(Beginning of RECORDS FOR THE EXERCISE)

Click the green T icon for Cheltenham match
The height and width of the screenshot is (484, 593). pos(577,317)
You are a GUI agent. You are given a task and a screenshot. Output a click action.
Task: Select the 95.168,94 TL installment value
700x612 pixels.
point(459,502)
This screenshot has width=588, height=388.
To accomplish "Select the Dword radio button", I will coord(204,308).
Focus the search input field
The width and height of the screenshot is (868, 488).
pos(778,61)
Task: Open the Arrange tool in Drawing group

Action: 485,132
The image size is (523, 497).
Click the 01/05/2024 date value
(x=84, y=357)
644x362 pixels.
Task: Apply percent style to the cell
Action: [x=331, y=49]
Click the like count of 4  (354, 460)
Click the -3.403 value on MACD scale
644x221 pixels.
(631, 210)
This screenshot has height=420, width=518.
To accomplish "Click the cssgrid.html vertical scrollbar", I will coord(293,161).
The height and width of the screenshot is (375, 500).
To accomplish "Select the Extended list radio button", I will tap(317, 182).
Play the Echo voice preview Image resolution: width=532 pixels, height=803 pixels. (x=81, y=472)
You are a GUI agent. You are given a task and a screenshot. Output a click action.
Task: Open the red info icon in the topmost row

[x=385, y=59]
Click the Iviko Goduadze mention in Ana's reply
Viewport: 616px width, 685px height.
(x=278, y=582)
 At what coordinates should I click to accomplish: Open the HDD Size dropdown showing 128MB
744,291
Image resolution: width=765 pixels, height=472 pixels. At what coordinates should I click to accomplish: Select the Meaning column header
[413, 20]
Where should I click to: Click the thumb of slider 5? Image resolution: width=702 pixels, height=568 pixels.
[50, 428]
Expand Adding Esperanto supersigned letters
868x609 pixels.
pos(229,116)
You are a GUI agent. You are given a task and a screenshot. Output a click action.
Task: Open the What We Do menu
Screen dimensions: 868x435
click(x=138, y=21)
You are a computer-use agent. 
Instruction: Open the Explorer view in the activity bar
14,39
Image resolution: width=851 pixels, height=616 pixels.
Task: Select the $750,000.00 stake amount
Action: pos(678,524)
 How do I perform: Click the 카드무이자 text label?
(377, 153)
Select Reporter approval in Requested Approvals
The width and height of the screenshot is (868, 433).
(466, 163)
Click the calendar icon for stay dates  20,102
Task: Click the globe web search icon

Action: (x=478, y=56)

(End of RECORDS FOR THE EXERCISE)

Print all entries again, exactly.

• [YOUR RESPONSE]:
Click the green T icon for Cheltenham match
The height and width of the screenshot is (484, 593). pos(577,317)
You are a GUI agent. You are given a task and a screenshot. Output a click action.
Task: Select the 95.168,94 TL installment value
700x612 pixels.
point(459,502)
This screenshot has width=588, height=388.
To accomplish "Select the Dword radio button", I will coord(204,308).
Focus the search input field
The width and height of the screenshot is (868, 488).
pos(778,61)
Task: Open the Arrange tool in Drawing group

Action: 485,132
The image size is (523, 497).
Click the 01/05/2024 date value
(x=84, y=357)
644x362 pixels.
Task: Apply percent style to the cell
Action: [x=331, y=49]
Click the like count of 4  (354, 460)
Click the -3.403 value on MACD scale
644x221 pixels.
(631, 210)
This screenshot has height=420, width=518.
To accomplish "Click the cssgrid.html vertical scrollbar", I will coord(293,161).
The height and width of the screenshot is (375, 500).
To accomplish "Select the Extended list radio button", I will tap(317, 182).
Play the Echo voice preview Image resolution: width=532 pixels, height=803 pixels. (x=81, y=472)
You are a GUI agent. You are given a task and a screenshot. Output a click action.
Task: Open the red info icon in the topmost row

[x=385, y=59]
Click the Iviko Goduadze mention in Ana's reply
Viewport: 616px width, 685px height.
(x=278, y=582)
 At what coordinates should I click to accomplish: Open the HDD Size dropdown showing 128MB
744,291
Image resolution: width=765 pixels, height=472 pixels. At what coordinates should I click to accomplish: Select the Meaning column header
[413, 20]
Where should I click to: Click the thumb of slider 5? Image resolution: width=702 pixels, height=568 pixels.
[50, 428]
Expand Adding Esperanto supersigned letters
868x609 pixels.
pos(229,116)
You are a GUI agent. You are given a task and a screenshot. Output a click action.
Task: Open the What We Do menu
Screen dimensions: 868x435
click(x=138, y=21)
You are a computer-use agent. 
Instruction: Open the Explorer view in the activity bar
14,39
Image resolution: width=851 pixels, height=616 pixels.
Task: Select the $750,000.00 stake amount
Action: pos(678,524)
 How do I perform: Click the 카드무이자 text label?
(377, 153)
Select Reporter approval in Requested Approvals
The width and height of the screenshot is (868, 433).
(466, 163)
Click the calendar icon for stay dates  20,102
Task: Click the globe web search icon

Action: (x=478, y=56)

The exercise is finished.